Collected data
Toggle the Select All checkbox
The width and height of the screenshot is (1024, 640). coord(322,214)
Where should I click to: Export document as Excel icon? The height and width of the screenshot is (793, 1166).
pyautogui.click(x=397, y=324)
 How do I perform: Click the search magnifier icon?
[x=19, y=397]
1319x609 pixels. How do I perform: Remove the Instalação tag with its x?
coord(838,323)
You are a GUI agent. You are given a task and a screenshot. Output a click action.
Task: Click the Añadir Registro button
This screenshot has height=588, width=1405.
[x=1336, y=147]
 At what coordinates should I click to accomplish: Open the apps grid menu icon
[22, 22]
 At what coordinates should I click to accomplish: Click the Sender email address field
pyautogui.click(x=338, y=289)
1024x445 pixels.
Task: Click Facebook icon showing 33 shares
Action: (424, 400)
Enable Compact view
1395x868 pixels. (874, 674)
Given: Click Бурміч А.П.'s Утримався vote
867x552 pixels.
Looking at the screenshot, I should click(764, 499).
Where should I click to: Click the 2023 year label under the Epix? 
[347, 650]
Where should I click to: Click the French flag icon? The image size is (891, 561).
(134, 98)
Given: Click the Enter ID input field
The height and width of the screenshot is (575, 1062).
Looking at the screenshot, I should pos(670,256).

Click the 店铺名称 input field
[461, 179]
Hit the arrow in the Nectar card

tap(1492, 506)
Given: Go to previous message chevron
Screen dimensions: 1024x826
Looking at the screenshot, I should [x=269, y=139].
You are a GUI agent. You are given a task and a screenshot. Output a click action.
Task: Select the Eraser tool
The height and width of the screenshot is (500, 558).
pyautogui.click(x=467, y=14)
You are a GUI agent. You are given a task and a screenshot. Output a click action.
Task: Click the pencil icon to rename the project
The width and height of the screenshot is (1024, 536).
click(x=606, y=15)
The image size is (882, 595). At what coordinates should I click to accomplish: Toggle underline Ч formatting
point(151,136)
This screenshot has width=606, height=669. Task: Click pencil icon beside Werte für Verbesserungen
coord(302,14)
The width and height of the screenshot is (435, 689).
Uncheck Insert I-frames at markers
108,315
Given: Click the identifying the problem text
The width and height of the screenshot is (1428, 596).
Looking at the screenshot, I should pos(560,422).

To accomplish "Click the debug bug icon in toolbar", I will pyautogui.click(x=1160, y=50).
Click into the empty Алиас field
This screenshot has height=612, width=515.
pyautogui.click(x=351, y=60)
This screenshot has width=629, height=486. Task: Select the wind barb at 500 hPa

What the task asks ->
Your reply should contain every entry, repeated exactly.

Task output ->
Toggle the Select All checkbox
The width and height of the screenshot is (1024, 640). coord(322,214)
Where should I click to: Export document as Excel icon? The height and width of the screenshot is (793, 1166).
pyautogui.click(x=397, y=324)
 How do I perform: Click the search magnifier icon?
[x=19, y=397]
1319x609 pixels. How do I perform: Remove the Instalação tag with its x?
coord(838,323)
You are a GUI agent. You are given a task and a screenshot. Output a click action.
Task: Click the Añadir Registro button
This screenshot has height=588, width=1405.
[x=1336, y=147]
 At what coordinates should I click to accomplish: Open the apps grid menu icon
[22, 22]
 At what coordinates should I click to accomplish: Click the Sender email address field
pyautogui.click(x=338, y=289)
1024x445 pixels.
Task: Click Facebook icon showing 33 shares
Action: (424, 400)
Enable Compact view
1395x868 pixels. (874, 674)
Given: Click Бурміч А.П.'s Утримався vote
867x552 pixels.
Looking at the screenshot, I should click(764, 499).
Where should I click to: Click the 2023 year label under the Epix? 
[347, 650]
Where should I click to: Click the French flag icon? The image size is (891, 561).
(134, 98)
Given: Click the Enter ID input field
The height and width of the screenshot is (575, 1062).
Looking at the screenshot, I should pos(670,256).

Click the 店铺名称 input field
[461, 179]
Hit the arrow in the Nectar card

tap(1492, 506)
Given: Go to previous message chevron
Screen dimensions: 1024x826
Looking at the screenshot, I should [x=269, y=139].
You are a GUI agent. You are given a task and a screenshot. Output a click action.
Task: Select the Eraser tool
The height and width of the screenshot is (500, 558).
pyautogui.click(x=467, y=14)
You are a GUI agent. You are given a task and a screenshot. Output a click action.
Task: Click the pencil icon to rename the project
The width and height of the screenshot is (1024, 536).
click(x=606, y=15)
The image size is (882, 595). At what coordinates should I click to accomplish: Toggle underline Ч formatting
point(151,136)
This screenshot has width=606, height=669. Task: Click pencil icon beside Werte für Verbesserungen
coord(302,14)
The width and height of the screenshot is (435, 689).
Uncheck Insert I-frames at markers
108,315
Given: Click the identifying the problem text
The width and height of the screenshot is (1428, 596).
Looking at the screenshot, I should pos(560,422).

To accomplish "Click the debug bug icon in toolbar", I will pyautogui.click(x=1160, y=50).
Click into the empty Алиас field
This screenshot has height=612, width=515.
pyautogui.click(x=351, y=60)
This screenshot has width=629, height=486. Task: Select the wind barb at 500 hPa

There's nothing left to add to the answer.